Eastern and Central Canada affected by heavy winter storm; temperature reaches -40 degree Celsius

 Tuesday, January 22, 2019 


Most of the Eastern and Central Canada is battered by a violent winter storm that’s bringing icy cold winds and could dump as much as 50 centimetres of snow in some regions. In the Maritimes, New Brunswick is bracing for the brunt of it, with 30 to 50 centimetres of snow expected today for northern parts of the province, and 15 to 30 centimetres expected in the southern parts.



Environment Canada says that the snow will change over to ice pellets and freezing rain this afternoon or evening, then to rain tonight over southern and central parts of the province.



This powerful storm brought heavy snow and rain and bitter temperatures to much of Eastern and Central Canada, reminding Canadians of the many ways an intolerant climate can disrupt their lives.



This widespread storm closed schools, flooded streets, knocked out power and forced school buses to stay off the roads in many areas Monday as temperatures began to plummet.



In Quebec and Ontario, the extreme cold warnings remained in place with wind chills expected to drop to almost minus 40 in Toronto. In some areas, though, it was warm temperatures that caused havoc.



In Saint John, N.B., some streets were knee-deep in water as a result of heavy rain that followed hours of snow and ice pellets — clogging catch basins.



Geoffrey Downey, a spokesman for New Brunswick’s Emergency Measures Organization said that this time of the year, the water has gone nowhere to go and if the drains are clogged, the water rises. That resulted in one apartment building being evacuated and a number of cars being abandoned. But with temperatures set to fall, tow trucks were brought in to move stranded cars before they froze in place.



Many Canadian figure skaters remained stranded in Saint John Monday after the storm hit on the last day of the national skating championships. More than half of the flights out of the city’s airport were cancelled due to the weather. The Canadian championships brought between 400 and 500 people – skaters, coaches, officials, and various staff members – to the event. Many were forced to extend their stay as they looked for rescheduled flights.

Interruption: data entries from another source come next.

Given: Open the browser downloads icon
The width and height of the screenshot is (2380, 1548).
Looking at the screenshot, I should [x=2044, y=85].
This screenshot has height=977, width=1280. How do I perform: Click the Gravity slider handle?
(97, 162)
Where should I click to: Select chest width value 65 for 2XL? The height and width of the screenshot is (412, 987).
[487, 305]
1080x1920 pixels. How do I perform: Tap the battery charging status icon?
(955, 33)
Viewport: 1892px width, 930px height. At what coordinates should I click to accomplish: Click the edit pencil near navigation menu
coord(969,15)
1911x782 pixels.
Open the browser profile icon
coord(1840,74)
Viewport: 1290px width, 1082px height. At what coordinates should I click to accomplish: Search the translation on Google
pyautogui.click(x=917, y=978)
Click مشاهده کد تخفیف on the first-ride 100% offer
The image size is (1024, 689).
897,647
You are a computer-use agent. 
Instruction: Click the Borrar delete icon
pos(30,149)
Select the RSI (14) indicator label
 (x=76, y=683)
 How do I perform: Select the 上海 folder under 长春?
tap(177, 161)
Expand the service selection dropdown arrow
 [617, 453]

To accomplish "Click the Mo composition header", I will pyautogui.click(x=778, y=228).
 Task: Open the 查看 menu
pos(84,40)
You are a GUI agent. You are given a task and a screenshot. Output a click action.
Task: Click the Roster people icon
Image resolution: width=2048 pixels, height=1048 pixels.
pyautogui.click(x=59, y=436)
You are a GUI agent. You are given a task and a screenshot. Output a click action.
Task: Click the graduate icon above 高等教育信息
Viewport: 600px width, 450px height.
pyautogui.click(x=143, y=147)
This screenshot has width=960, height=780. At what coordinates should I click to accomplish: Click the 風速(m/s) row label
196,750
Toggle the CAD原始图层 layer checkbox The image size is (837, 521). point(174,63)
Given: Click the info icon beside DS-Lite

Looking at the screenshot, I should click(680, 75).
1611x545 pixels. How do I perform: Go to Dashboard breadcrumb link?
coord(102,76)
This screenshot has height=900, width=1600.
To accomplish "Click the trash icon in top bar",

Montreal and Ottawa were looking at daytime highs of just minus 15 to 17 with icy wind chills as low as minus 40 where exposed skin can suffer frostbite in just minutes.  In Oakville, it was so cold Monday morning, crossing guards were called off duty for much of the day. In Montreal, they even cancelled a festival dedicated to snow. The city said Sunday it was suspending the Fete des Neiges due to the snowy, windy and cold weather as well as the dangerous conditions on Quebec’s roads.



There are about 3,000 customers were without electricity, while Nova Scotia Power said about 34 outages were affecting just over 1,100 customers.